§ Work order 1:
From the dive-travel tips text, can you extract the stretch from "Tip 1: Adventure" through "kiss jetlag goodbye."?
§ Work order 2:
Using the dive-travel tips text, what are the answers to these questions?
(a) Who was the first woman to dive in all 50 states?
(b) During which parts of a flight do most of its emissions occur?
(c) Who populates the COVID-19 Diving Status Map?

§ Page text:
++++++++++++++++++++
As we watch the world tentatively open up again from the screens of our devices, most of us are thinking about our next chance to get in the ocean. If the dive community under global lockdown has shown us anything, it’s that our enthusiasm for underwater experiences remains strong, even if we can’t actually be in the water. However, things have changed. The ‘new normal’ has left us with a set of restrictions; for many of us, financial as well as social. But, if we alter our perspective, COVID-19 has also left us with a new set of opportunities and a chance to reframe how we make the most of our vacation time. So, before you write off 2020 because you can no longer afford that trip abroad, consider the possibilities of what is within your reach when it comes to post-COVID dive adventures.
You might be surprised.
Read on for five top tips on squeezing out a diving adventure in the next 12 months without putting yourself — or your wallet — in harm’s way.
Tip 1: Adventure need not be far away
As travel restrictions remain in place for many of us, there’s no better time to discover the beauty of local diving. Even if you don’t live anywhere near the ocean, there will still be some aqua-options, as proved by Jennifer Idol, the first woman to dive in all 50 states. Hop online or download the PADI Adventures App to see what’s available in your area. The best part? You’ll meet your local diving community, save big on international travel and kiss jetlag goodbye.
Tip 2: You’re not alone
If your heart craves international adventure and there are no restrictions preventing you from jetting off, then head to the COVID-19 Diving Status Map. Discover where diving is happening and to what degree so you can plan and execute that dive adventure you’ve been dreaming about for months. The map is populated by real divers in real dive centers around the world, so you can trust that the information is based on first-hand experience.
Tip 3: Travel wisely
By now we’re all familiar with wisely social distancing and wearing a mask. Of course, those things are crucial, but there are a few other smart tricks you can implement to not only get a good deal, but also reduce your impact on the ocean. Did you know the majority of emissions attributed to flights occur during take-off and landing? To reduce the carbon footprint of your adventure and save big, sign up for a flight club membership. You’ll receive super-cheap deals on direct flights in your inbox. Once you book, head over to a seagrass or tree-planting organization site and off-set your flights.
++++++++++++++++++++
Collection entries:
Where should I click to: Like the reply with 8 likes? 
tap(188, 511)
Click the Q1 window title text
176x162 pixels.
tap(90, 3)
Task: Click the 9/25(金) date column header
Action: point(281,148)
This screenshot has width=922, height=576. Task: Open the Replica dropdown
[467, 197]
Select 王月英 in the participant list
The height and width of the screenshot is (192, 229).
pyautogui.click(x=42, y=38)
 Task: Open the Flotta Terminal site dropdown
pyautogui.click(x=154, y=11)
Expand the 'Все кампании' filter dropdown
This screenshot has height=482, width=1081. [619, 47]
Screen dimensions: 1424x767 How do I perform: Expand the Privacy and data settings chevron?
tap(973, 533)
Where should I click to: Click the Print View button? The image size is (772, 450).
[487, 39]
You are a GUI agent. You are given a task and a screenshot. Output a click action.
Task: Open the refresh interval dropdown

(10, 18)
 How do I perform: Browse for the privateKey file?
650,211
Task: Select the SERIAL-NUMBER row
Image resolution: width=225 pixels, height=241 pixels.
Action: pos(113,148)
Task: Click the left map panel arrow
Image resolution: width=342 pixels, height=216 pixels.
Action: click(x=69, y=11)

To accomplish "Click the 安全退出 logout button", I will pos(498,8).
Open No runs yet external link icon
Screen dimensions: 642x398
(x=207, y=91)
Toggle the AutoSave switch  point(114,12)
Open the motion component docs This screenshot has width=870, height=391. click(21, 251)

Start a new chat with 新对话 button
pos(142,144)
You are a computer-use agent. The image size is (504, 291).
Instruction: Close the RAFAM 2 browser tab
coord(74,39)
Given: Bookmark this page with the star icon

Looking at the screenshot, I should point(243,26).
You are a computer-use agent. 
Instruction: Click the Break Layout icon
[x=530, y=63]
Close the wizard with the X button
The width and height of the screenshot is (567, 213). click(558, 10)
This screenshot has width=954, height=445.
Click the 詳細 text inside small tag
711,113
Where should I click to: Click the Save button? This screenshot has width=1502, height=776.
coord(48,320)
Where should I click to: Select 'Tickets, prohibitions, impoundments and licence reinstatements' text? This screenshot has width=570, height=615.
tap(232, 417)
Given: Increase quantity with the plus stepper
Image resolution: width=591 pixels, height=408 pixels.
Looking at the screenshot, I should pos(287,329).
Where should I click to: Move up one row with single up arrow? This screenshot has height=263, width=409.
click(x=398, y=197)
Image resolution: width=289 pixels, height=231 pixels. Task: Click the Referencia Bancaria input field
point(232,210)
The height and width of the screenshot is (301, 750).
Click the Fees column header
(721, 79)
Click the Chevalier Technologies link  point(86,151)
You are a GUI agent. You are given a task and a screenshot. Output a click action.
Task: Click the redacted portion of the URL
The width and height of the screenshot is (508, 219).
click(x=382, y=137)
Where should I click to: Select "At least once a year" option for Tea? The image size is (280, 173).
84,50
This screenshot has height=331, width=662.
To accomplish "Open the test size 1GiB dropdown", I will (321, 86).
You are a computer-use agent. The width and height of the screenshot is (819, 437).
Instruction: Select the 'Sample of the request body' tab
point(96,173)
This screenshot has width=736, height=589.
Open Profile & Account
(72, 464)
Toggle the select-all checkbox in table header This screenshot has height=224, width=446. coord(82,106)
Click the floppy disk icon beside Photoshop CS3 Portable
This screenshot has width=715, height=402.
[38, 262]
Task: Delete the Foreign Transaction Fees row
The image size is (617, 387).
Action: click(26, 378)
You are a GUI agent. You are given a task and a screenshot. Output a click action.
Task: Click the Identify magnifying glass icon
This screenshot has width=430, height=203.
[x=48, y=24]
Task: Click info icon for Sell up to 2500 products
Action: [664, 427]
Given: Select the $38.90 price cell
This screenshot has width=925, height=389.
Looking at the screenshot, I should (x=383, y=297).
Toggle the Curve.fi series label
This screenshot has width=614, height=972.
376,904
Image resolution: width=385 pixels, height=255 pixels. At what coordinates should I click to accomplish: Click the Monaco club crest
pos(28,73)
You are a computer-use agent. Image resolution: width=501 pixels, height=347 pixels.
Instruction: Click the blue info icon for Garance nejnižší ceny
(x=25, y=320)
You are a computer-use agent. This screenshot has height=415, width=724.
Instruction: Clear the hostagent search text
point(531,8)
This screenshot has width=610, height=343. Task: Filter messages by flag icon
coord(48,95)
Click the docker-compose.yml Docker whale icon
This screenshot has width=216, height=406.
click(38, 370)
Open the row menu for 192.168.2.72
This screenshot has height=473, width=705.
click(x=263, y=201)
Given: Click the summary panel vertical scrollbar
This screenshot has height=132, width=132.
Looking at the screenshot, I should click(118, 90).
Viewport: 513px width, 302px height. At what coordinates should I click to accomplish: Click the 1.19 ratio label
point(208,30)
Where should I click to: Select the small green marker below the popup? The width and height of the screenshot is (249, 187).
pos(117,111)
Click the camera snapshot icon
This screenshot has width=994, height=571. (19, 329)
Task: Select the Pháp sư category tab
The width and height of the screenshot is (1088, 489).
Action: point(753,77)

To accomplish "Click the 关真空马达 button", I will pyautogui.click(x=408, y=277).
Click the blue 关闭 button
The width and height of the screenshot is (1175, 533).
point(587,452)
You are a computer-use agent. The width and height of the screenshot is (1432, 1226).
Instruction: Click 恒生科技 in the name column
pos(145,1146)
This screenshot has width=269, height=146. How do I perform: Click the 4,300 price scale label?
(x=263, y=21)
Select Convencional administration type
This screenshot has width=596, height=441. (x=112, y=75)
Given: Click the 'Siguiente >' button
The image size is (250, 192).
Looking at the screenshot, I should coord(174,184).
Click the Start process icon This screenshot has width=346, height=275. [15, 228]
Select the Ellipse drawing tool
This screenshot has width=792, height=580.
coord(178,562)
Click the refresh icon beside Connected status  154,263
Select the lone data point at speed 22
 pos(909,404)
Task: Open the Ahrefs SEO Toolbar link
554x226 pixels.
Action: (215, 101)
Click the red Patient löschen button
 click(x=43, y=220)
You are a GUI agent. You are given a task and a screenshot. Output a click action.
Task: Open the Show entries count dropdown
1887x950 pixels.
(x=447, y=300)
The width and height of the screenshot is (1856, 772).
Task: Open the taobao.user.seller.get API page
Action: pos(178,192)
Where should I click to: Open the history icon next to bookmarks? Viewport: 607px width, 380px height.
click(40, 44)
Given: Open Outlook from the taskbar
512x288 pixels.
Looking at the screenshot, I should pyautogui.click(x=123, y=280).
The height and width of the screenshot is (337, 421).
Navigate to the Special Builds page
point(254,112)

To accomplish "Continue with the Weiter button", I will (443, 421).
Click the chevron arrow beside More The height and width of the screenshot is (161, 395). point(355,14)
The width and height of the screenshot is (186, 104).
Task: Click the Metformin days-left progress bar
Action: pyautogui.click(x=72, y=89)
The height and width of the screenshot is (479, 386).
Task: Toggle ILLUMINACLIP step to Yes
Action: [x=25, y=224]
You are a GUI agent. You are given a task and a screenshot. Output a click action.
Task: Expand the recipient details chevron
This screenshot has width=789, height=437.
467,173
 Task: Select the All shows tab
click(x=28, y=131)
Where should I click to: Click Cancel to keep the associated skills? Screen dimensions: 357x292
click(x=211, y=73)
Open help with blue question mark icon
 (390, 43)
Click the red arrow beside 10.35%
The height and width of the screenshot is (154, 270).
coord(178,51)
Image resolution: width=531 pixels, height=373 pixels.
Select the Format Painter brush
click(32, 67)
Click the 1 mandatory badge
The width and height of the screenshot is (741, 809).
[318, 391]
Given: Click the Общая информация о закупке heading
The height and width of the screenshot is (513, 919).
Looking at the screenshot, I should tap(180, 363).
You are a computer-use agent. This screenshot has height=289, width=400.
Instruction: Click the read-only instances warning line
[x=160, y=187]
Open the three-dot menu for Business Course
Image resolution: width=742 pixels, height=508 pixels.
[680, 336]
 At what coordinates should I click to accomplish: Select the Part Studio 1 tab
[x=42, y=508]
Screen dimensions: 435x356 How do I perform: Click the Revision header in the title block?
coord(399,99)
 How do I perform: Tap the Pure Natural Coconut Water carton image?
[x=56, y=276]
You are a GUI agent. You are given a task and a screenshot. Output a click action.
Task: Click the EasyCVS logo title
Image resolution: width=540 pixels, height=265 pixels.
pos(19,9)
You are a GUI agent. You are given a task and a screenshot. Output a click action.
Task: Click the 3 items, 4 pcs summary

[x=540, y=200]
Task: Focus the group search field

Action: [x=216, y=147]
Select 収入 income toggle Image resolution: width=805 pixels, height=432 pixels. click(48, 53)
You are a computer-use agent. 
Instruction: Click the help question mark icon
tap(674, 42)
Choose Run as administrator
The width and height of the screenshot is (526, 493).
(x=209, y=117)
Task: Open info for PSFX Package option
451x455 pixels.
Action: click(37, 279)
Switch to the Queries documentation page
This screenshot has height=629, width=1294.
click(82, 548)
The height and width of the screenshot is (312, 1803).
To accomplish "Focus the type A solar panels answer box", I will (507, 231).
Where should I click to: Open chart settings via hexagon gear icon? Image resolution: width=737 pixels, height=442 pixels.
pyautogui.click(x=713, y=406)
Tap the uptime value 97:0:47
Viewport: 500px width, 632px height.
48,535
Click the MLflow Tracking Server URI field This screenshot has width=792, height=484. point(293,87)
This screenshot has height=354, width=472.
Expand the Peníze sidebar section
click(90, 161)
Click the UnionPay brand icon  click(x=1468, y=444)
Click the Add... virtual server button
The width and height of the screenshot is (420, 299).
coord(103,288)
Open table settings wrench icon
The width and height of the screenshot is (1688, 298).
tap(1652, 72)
++++++++++++++++++++
§ Answer area 1:
Tip 1: Adventure need not be far away
As travel restrictions remain in place for many of us, there’s no better time to discover the beauty of local diving. Even if you don’t live anywhere near the ocean, there will still be some aqua-options, as proved by Jennifer Idol, the first woman to dive in all 50 states. Hop online or download the PADI Adventures App to see what’s available in your area. The best part? You’ll meet your local diving community, save big on international travel and kiss jetlag goodbye.

§ Answer area 2:
(a) Jennifer Idol
(b) Take-off and landing
(c) Real divers in real dive centers around the world